* **EXTRAIT**:
En prenant le train pour le Tarn, Patrick a une idée : monter un spectacle pluridisciplinaire autour de l’arbre, conte écologique fait de multiples tableaux qu’il présentera lors de la Nuit Blanche le samedi 1er juin devant l’Académie du climat et embarquer Thomas Brail dans son aventure. « Je me suis fixé sur l’arbre, arbre tutélaire, arbre symbole qu’on peut restaurer. J’avais envie de mêler métamorphose, décomposition, recomposition. De refaire un peu le monde à l’envers. » « La proposition de Patrick est tombée à pic, confie l’activiste. Ça me trottait dans la tête de faire des choses théâtrales. La lutte sur le terrain est usante. J’avais envie de quelque chose de joyeux. » Le paysagiste qui joue de la musique depuis 30 ans, qui a écrit une pièce de théâtre, organisé un festival pop rock programmé dans un pré garde le secret de son intervention. On sait juste qu’elle commencera dans un arbre. Forcément.

La vie est une fête ?

* **OBJECTIF DE L'EXERCICE**: Prolongez l'extrait sur le spectacle consacré à l'arbre en reprenant juste après sa dernière ligne. Vous n'aurez pas besoin de la liste.

* **DONNÉES EXTRAITES**:

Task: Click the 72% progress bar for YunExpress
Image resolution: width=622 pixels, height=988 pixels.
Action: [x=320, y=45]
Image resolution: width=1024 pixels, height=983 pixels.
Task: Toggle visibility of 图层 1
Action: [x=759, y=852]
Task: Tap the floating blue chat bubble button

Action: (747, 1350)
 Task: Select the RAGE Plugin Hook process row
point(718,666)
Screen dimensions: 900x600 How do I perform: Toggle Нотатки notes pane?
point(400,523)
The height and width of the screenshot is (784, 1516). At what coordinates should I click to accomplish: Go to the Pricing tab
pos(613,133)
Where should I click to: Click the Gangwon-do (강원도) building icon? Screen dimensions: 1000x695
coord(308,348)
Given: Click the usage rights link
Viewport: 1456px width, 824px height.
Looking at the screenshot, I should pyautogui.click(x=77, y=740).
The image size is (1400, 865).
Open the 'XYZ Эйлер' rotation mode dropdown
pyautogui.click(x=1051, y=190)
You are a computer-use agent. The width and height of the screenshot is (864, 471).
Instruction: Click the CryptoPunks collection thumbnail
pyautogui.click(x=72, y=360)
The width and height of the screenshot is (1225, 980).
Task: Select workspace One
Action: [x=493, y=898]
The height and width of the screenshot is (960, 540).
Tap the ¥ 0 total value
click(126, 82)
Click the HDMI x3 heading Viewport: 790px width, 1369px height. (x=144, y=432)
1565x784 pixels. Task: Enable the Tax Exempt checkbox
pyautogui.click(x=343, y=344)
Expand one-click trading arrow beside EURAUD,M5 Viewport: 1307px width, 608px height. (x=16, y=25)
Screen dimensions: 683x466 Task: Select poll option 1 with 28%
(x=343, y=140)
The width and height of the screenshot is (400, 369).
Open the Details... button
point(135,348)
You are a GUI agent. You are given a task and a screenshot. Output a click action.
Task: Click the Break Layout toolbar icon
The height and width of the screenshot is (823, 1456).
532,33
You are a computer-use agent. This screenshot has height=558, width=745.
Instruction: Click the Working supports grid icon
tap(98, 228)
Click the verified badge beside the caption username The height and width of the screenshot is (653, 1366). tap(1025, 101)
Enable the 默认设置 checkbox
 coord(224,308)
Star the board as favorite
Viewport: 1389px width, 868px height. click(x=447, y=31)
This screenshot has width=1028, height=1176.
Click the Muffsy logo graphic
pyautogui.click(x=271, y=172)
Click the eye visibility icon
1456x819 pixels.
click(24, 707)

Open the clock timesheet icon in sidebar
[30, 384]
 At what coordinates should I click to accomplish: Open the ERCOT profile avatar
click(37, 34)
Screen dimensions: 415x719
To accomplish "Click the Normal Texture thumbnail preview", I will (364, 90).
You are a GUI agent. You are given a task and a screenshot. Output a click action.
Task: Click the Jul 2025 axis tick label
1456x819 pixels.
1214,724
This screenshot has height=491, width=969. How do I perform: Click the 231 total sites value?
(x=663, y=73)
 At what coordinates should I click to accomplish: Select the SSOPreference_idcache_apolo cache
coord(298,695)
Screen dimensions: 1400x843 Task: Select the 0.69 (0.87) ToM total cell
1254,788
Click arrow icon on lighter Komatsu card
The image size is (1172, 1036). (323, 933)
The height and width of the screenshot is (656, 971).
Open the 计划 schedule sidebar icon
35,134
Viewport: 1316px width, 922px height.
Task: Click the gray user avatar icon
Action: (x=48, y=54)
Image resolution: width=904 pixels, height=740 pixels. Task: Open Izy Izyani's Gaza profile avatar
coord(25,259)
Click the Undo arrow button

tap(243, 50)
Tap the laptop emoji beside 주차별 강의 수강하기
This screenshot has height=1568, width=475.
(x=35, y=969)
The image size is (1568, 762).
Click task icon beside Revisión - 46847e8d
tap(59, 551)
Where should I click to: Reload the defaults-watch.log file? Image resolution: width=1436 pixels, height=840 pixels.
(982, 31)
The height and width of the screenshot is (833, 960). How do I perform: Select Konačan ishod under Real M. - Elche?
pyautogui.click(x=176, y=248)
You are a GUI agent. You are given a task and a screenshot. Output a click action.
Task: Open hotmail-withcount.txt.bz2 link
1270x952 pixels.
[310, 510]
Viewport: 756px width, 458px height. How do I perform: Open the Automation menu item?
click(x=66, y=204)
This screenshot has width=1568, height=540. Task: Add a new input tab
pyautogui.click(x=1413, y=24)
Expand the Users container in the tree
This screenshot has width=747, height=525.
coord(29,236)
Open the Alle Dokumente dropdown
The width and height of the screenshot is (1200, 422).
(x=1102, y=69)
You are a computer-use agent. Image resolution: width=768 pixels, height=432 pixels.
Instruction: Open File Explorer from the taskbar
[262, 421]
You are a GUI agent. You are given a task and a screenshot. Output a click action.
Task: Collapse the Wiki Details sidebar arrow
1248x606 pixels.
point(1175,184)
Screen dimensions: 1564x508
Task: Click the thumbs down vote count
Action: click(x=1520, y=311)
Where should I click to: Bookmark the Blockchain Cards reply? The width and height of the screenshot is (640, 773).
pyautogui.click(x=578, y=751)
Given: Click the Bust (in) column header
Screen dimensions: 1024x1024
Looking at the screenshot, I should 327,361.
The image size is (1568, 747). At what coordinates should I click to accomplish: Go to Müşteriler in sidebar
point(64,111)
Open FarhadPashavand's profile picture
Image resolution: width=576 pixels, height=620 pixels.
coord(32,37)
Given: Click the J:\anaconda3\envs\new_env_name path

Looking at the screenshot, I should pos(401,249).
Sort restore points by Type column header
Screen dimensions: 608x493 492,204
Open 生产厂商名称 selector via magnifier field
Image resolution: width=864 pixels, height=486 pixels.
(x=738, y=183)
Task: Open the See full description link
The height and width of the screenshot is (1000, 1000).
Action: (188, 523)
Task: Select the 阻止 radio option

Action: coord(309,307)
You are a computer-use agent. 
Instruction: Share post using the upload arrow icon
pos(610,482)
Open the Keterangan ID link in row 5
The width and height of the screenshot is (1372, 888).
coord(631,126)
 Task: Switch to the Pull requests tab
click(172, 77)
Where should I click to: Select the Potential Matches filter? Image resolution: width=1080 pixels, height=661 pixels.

* **LE RÉSULTAT**:
Dans cette création inédite, il y aura la musique d'Iman, compositeur de  Damso, un mapping sur la façade de l’Académie du climat, des sons de Lémofil, une carte blanche offerte à Thomas Brail…  « Ca se terminera comme une fête, » prévient Patrick sans en dévoiler davantage.

Et pour les enjeux écologiques du moment, l’issue sera aussi heureuse ? Pas si sûr mais pour les deux protagonistes la question n’est pas là. « Je fais tout ça pour protéger mon fils, explique Thomas. J’ai fait partie de cette génération qui a usé de tout. C'est un peu ma dette que je paye tous les jours. La génération que je connais est celle qui lutte, qui est sur le terrain, dans le froid, dans les ZAD. Je me dois d’être exemplaire pour eux. » « On joue notre rôle d’adulte, on assume, poursuit Patrick. Je suis inquiet parce que les 20/30 ans n’arrivent pas à imaginer le monde qu'ils voudraient. Tout ce que je fais, c’est pour les aider à trouver ce qu’ils veulent mettre dans leur destinée. » À vos arbres, prêts, rêvez !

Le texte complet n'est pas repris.